BWA

Burrows-Wheeler Aligner, a genomic sequence mapping program

Homepage Version(s): 0.7.17

BWA requires an environment module

In order to use BWA, you must first load the appropriate environment module:

module load gnu

BWA, which is an acronym for the Burrows-Wheeler Aligner, is a genomic sequence mapping program which is designed to map low-divergent sequence reads against large reference genomes using one of three algorithms:

BWA-backtrack, which is intended for use with Illumina sequence reads of up to 100 base pairs;
BWA-MEM which is meant for longer sequence reads of 70 base pairs up to 1Mbp and supports long-reads and split alignment
BWA-SW, which is similar to BWA-MEM.

In general, BWA-MEM is the latest algorithm and the one recommended for high-quality queries due to it being faster and more accurate.

Using BWA on the HPC#

The following shows an example of using BWA on the HPC.

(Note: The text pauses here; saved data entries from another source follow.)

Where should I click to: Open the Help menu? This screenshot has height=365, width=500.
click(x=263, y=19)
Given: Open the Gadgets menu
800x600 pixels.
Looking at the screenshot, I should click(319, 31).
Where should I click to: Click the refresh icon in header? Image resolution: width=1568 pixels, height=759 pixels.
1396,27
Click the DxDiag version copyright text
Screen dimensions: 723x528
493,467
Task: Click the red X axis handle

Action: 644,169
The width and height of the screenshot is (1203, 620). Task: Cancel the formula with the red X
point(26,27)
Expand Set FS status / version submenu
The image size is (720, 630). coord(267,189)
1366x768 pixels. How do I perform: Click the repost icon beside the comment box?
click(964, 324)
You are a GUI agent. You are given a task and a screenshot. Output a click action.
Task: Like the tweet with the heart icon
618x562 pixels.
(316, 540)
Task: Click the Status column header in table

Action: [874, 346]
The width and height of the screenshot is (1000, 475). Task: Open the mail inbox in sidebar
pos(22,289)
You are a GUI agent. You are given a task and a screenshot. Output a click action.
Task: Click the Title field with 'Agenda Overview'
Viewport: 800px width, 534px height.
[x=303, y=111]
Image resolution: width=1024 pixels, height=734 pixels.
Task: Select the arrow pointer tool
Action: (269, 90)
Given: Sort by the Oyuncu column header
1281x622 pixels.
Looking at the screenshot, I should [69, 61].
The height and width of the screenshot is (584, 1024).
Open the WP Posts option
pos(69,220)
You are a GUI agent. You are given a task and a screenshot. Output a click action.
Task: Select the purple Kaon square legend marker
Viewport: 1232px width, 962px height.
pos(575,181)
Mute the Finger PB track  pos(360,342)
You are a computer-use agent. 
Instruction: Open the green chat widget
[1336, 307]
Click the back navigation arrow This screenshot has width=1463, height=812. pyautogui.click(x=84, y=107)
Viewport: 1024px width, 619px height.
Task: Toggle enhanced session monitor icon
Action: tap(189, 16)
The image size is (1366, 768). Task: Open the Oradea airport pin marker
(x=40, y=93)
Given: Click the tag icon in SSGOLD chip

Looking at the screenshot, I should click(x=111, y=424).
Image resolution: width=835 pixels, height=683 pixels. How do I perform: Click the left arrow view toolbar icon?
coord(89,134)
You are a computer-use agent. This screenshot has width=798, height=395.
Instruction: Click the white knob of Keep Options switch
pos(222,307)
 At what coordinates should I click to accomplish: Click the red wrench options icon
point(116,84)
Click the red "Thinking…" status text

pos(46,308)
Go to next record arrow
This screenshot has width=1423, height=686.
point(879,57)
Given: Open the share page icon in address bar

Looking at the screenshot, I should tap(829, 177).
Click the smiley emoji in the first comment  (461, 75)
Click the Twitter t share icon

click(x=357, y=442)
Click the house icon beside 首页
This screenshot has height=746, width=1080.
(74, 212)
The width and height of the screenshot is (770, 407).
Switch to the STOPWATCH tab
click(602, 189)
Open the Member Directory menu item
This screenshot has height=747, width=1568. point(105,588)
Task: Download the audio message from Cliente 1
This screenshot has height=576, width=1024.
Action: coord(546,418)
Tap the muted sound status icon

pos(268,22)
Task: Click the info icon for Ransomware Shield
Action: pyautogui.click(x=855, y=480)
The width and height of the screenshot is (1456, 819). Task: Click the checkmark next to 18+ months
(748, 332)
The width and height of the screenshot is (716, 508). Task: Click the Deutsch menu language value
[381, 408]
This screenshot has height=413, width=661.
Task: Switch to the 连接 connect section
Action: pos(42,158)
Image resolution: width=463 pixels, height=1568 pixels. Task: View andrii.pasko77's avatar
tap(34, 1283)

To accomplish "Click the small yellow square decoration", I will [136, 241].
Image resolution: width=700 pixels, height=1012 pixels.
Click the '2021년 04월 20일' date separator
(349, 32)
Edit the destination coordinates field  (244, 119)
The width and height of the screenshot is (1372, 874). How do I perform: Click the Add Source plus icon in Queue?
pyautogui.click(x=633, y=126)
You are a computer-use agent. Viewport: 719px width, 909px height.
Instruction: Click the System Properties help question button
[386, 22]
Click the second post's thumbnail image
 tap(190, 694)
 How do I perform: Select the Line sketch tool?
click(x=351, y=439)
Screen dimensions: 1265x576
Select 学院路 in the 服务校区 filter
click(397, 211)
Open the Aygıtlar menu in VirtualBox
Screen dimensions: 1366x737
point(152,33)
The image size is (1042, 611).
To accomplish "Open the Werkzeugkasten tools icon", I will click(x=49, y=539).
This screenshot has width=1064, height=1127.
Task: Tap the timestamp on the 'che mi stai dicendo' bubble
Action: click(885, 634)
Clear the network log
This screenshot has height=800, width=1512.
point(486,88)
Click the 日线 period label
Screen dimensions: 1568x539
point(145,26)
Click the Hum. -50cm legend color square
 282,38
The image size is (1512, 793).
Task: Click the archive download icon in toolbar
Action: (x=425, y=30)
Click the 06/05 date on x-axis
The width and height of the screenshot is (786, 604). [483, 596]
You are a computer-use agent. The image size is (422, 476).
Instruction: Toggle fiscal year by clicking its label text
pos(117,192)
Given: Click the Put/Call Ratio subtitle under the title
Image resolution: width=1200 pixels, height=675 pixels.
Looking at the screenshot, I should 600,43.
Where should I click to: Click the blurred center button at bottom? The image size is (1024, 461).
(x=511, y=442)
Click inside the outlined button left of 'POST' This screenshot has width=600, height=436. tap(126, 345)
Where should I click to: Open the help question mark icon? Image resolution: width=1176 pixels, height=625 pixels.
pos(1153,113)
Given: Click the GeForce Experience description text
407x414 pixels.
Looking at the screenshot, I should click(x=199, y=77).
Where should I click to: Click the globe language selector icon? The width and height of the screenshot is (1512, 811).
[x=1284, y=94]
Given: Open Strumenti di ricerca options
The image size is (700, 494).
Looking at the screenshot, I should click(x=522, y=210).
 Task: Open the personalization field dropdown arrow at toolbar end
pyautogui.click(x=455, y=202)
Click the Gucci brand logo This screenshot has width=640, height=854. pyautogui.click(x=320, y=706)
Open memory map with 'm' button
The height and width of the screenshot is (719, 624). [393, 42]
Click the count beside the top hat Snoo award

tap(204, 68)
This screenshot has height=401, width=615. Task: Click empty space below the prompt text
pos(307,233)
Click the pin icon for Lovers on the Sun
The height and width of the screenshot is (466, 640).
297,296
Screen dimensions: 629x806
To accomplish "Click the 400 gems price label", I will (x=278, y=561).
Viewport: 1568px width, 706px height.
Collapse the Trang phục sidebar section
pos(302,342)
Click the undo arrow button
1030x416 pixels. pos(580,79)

From an HPC login node, run the following commands:

# Load the GNU module
ml gnu

# Create a folder to serve as your workspace
$ mkdir ~/bwa-test && cd ~/bwa-test

# Download example data
$ wget https://raw.github.com/dzerbino/velvet/master/data/test_reads.fa
$ wget https://raw.github.com/dzerbino/velvet/master/data/test_reference.fa

# Index the reference genome
$ bwa index test_reference.fa

# Align data
$ bwa aln test_reference.fa test_reads.fa > aln_test.sai

# Pair and map aligned data
$ bwa samse test_reference.fa aln_test.sai test_reads.fa > aln_test.sam

For a complete set of commands, refer to the BWA Manual.